Stored data entries
# # #

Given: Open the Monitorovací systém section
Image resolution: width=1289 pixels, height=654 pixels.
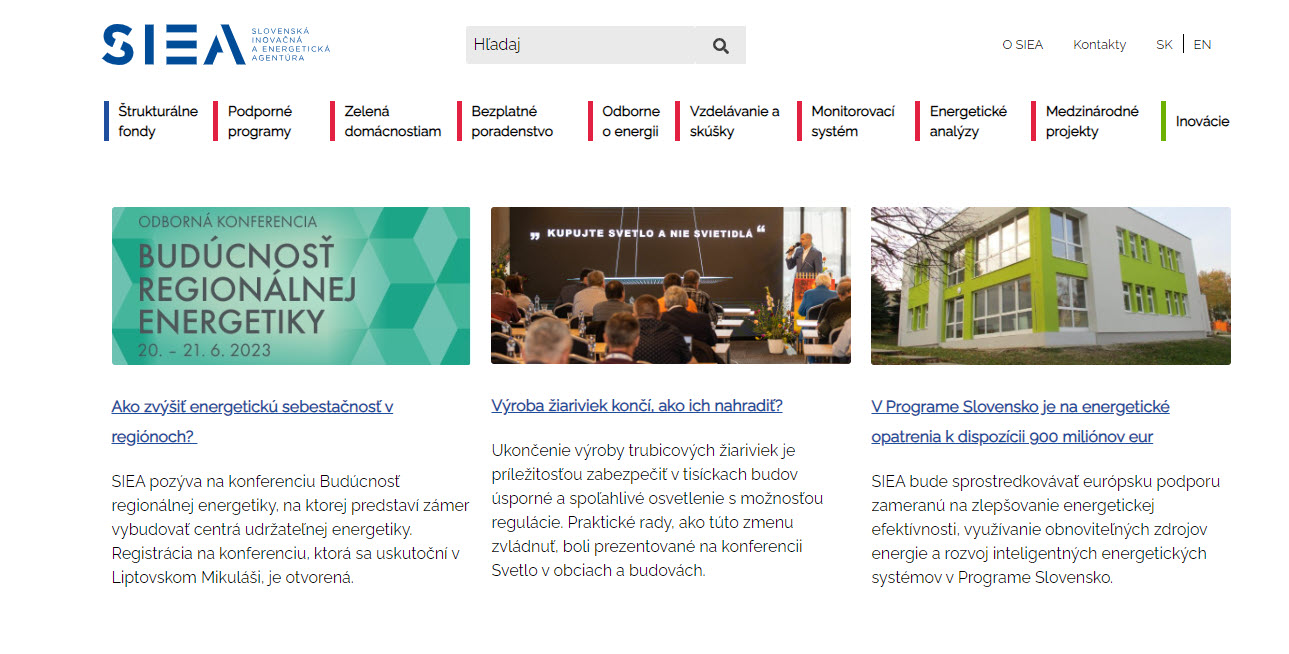Looking at the screenshot, I should point(852,121).
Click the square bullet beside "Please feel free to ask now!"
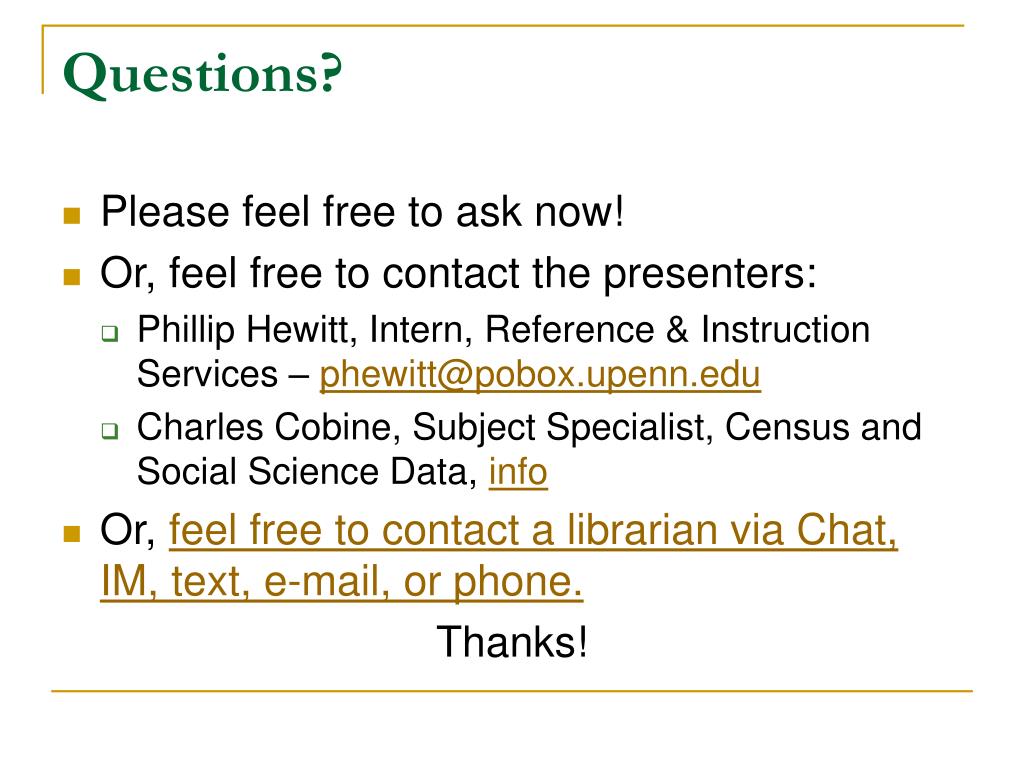Viewport: 1024px width, 768px height. (x=72, y=216)
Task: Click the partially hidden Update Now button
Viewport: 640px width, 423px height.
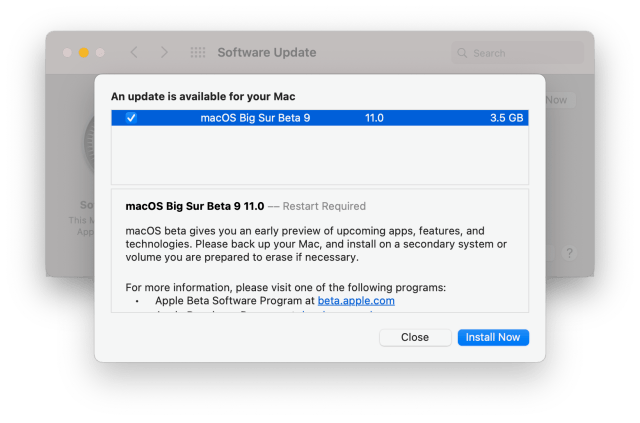Action: tap(558, 100)
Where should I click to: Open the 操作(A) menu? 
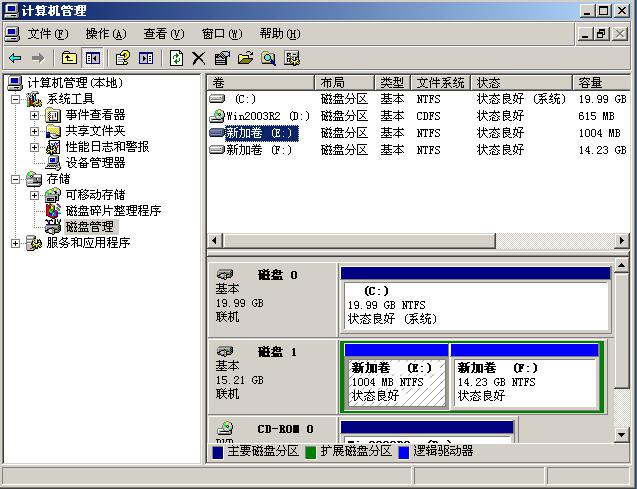[x=105, y=33]
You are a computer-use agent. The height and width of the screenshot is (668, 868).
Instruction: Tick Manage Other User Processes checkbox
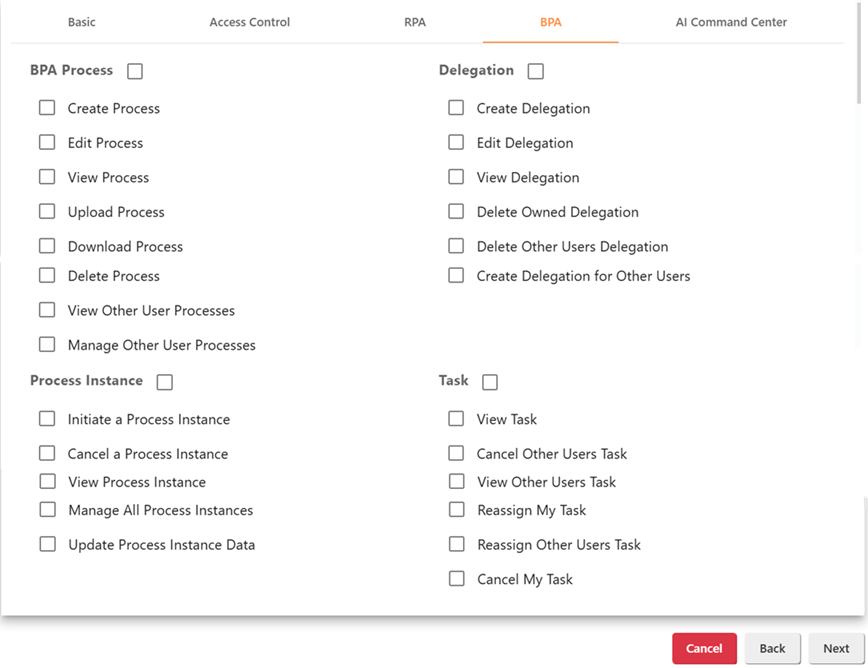click(x=47, y=345)
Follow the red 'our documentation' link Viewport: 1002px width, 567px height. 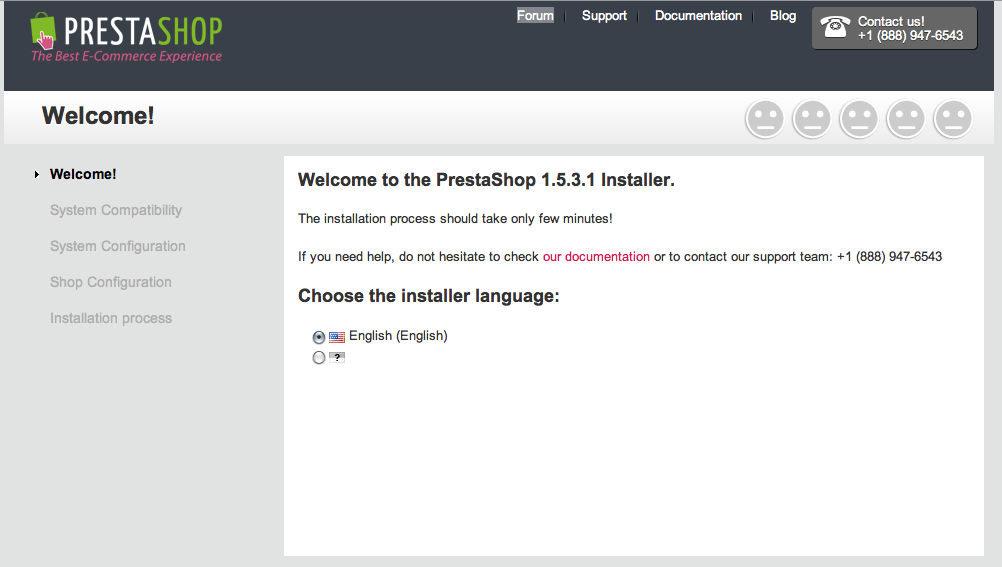(x=596, y=256)
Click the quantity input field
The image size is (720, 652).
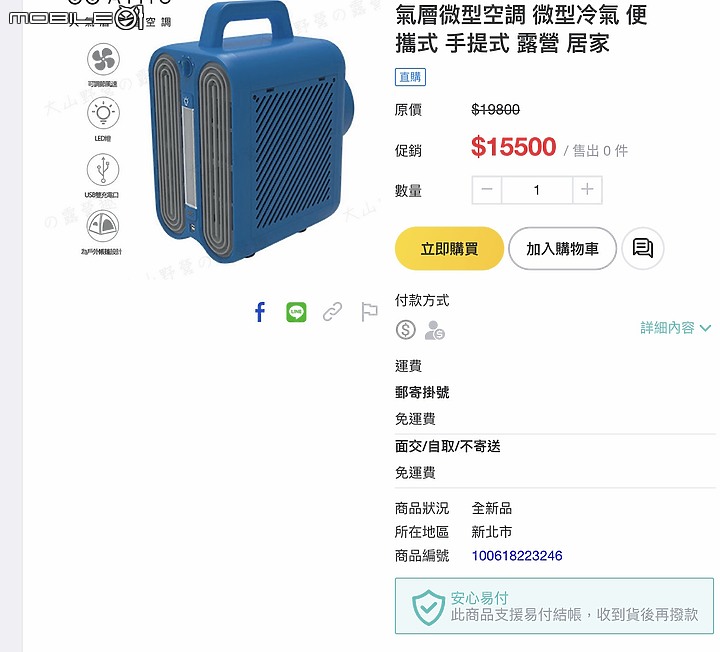point(537,190)
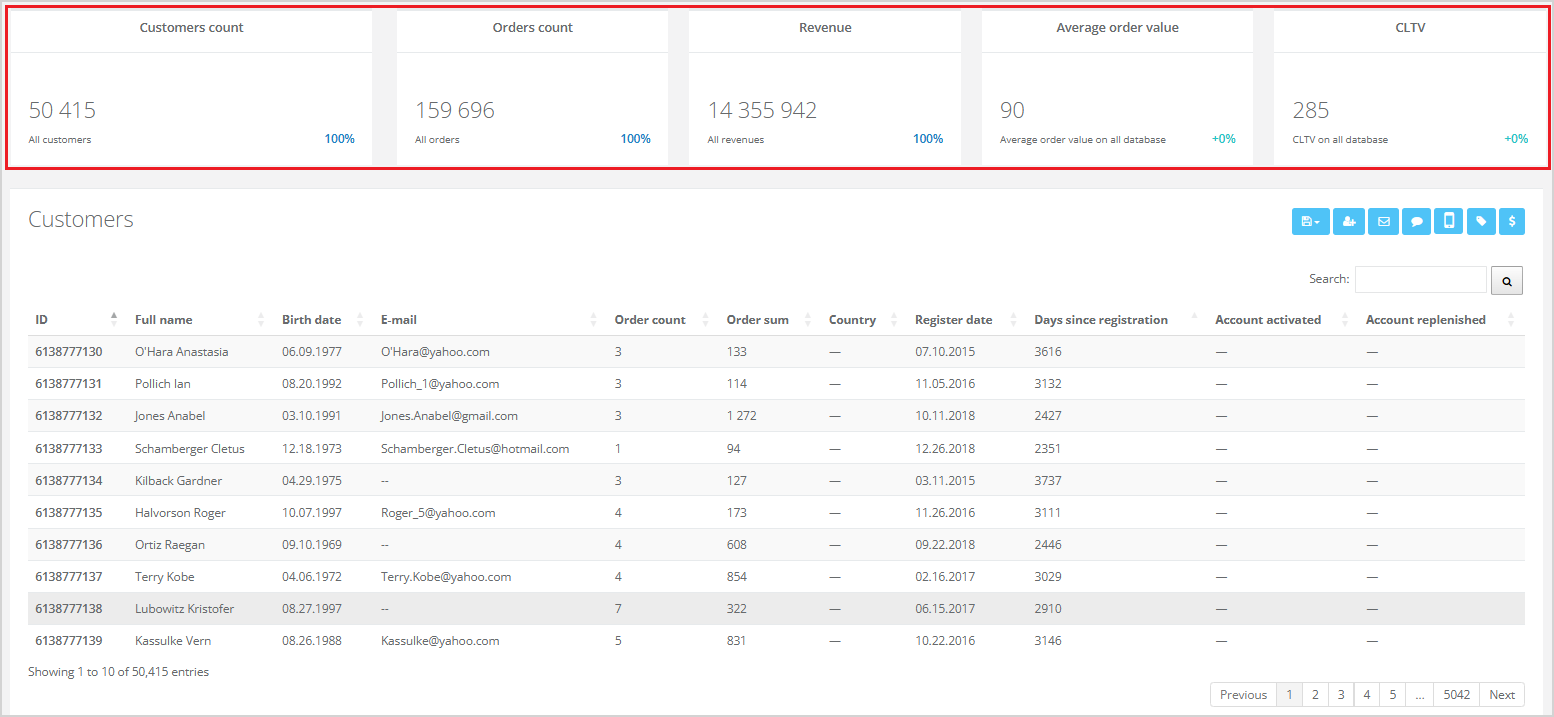1554x717 pixels.
Task: Go to page 2 of results
Action: pos(1315,695)
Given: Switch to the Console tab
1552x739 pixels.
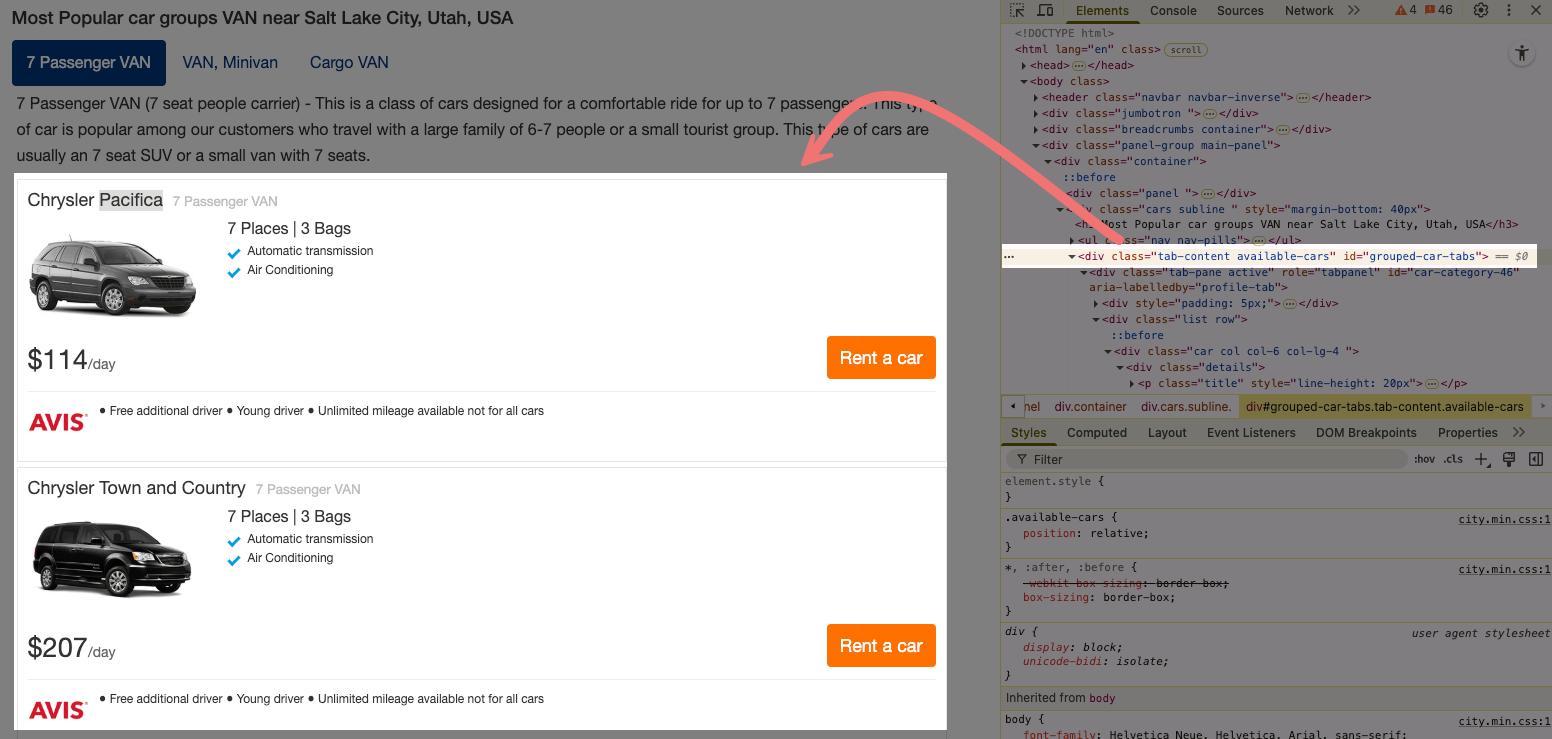Looking at the screenshot, I should (1173, 11).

# # #

[PROBLEM DESCRIPTION]: Rewrite everything from the line containing "Click the quantity input field" down to the end of the records, replacing "Console" with "Network" and leaving all else unchanged. Leave the pictures out of your answer.

[THE SOLUTION]:
Click the quantity input field
The image size is (720, 652).
point(537,190)
1554x717 pixels.
Task: Go to page 2 of results
Action: pos(1315,695)
Given: Switch to the Network tab
1552x739 pixels.
Looking at the screenshot, I should (1173, 11).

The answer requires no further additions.